Tuesday, February 16, 2010

Wikipedia, eHow and Long Tail Content Factories

Everybody already knows about Wikipedia which has come to dominate the search results for reference information queries, and with good reason. I probably visit Wikipedia more often than any other website, and I've found it to be highly reliable for the subjects I research. Years ago, I worried that Wikipedia would end up stealing all of my how-to web traffic, but Wikipedia is primarily a reference work which steers clear of procedures and doling out advice.

In the past few weeks, it seems like every day there are a couple new articles on eHow.com that link one of my pages in their references. Normally, organic links would be a cause for celebration, but eHow nofollow's their reference links (I just returned the favor) so that search engines ignore the links and don't give the referenced site credit. eHow is the largest property of the Demand Media Network, drawing over 60 million global visitors a month, about two thirds of the Demand Media Network traffic.

If you've never heard of eHow or the Demand Media Network, you might be surprised to see me mentioning them in the same context as Wikipedia. But according to Yahoo! site explorer, eHow.com has published 58,862,418 pages as of the moment, compared to 83,235,428 for Wikipedia.org, and guess who's growing faster. While Wikipedia is way out front for inbound links, they have over 213 million compared to 12 million for eHow, eHow has a special link generating mechanism which should continue to boost them over time. Quantcast ranks eHow the 21st most popular site on the Internet, and Wikipedia in the 9th spot. Alexa shows very different rankings, but the picture captures the trend very well:



eHow is a community based site, where most of the content is written by members who stand to earn a share of the advertising revenue from their articles if they get traffic. I think eHow's own writing guidelines describe the mission of the site best when they state, "The ideal article has from 400 to 600 words including the title, introduction, steps and tips and warnings." The main thrust of their writing advice is search engine optimization. Most of the eHow articles I've seen follow the formula quite closely, and leave me wondering, "Where's the beef?" I wrote last year that there may be a special place in Hell for Internet article writers who paint by numbers with words.

eHow's advice to writers on how to drive more traffic to their eHow articles includes: linking them from the blogs and websites of friends and family, from any social networking site that allows you to create a profile, from question and answer sites, like Yahoo! Answers, from Wiki's and from your school and business. The advice says nothing about following the guidelines of these sites for responsible behavior or whether or not the links would be relevant for readers. They also suggest blogging about eHow, and somehow, I didn't see them suggesting the use of "NOFOLLOW" tags:-)

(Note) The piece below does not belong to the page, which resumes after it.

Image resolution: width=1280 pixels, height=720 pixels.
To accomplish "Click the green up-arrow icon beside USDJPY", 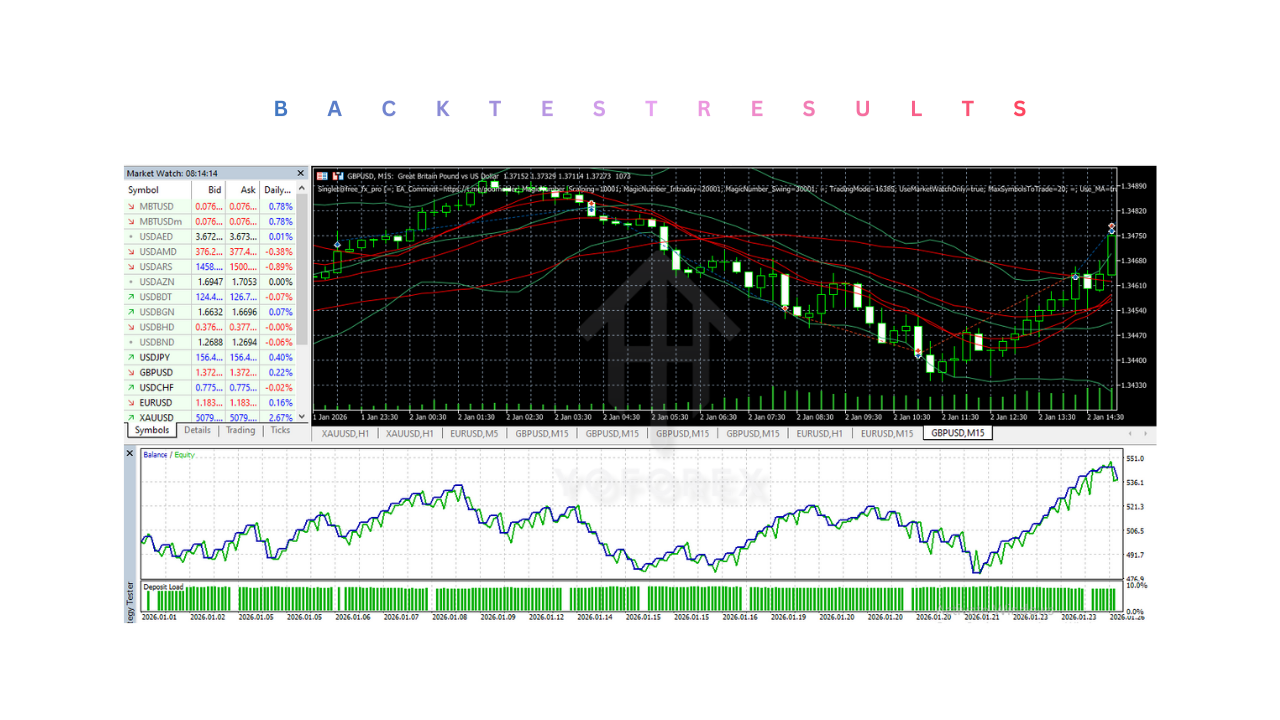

I think at some point, Google and the other search engines will face what they will call, "The eHow / Answers Question." Answers.com is very similar to eHow in their search profile, though they take a different approach to content generation. It's interesting to note that according to Yahoo! Site Explorer, Answers.com attracts their traffic with "just" 8,320,896 pages and 3 million incoming links. I think it speaks to Answer.com's content being generated around what are apparently real user submitted questions, as opposed to articles in search of a query. The main downside with Q&A sites is they tend to fill the Long Tail of search with results for which there is a question, but no answer. It's reasonable to assume that search engine users are normally looking for answers, rather than questions to have a go at.

Even though both content generation systems are down in the basement with blogging for building website traffic, they could simply overwhelm the current quality control mechanisms for search by covering the Long Tail with hundreds of millions of uniquely titled pages built around key phrases. While a search on a short phrase like "Self Publishing" will rarely lead you to such content factory pages, a search on a phrase like "How to self publish a book for $99" will eventually be covered, along with $98, and $100, ad infinitum. As people use longer and longer phrases in search, the ability of content factories to jump the line will increase until Google is forced to penalize them by name in their basic search algo.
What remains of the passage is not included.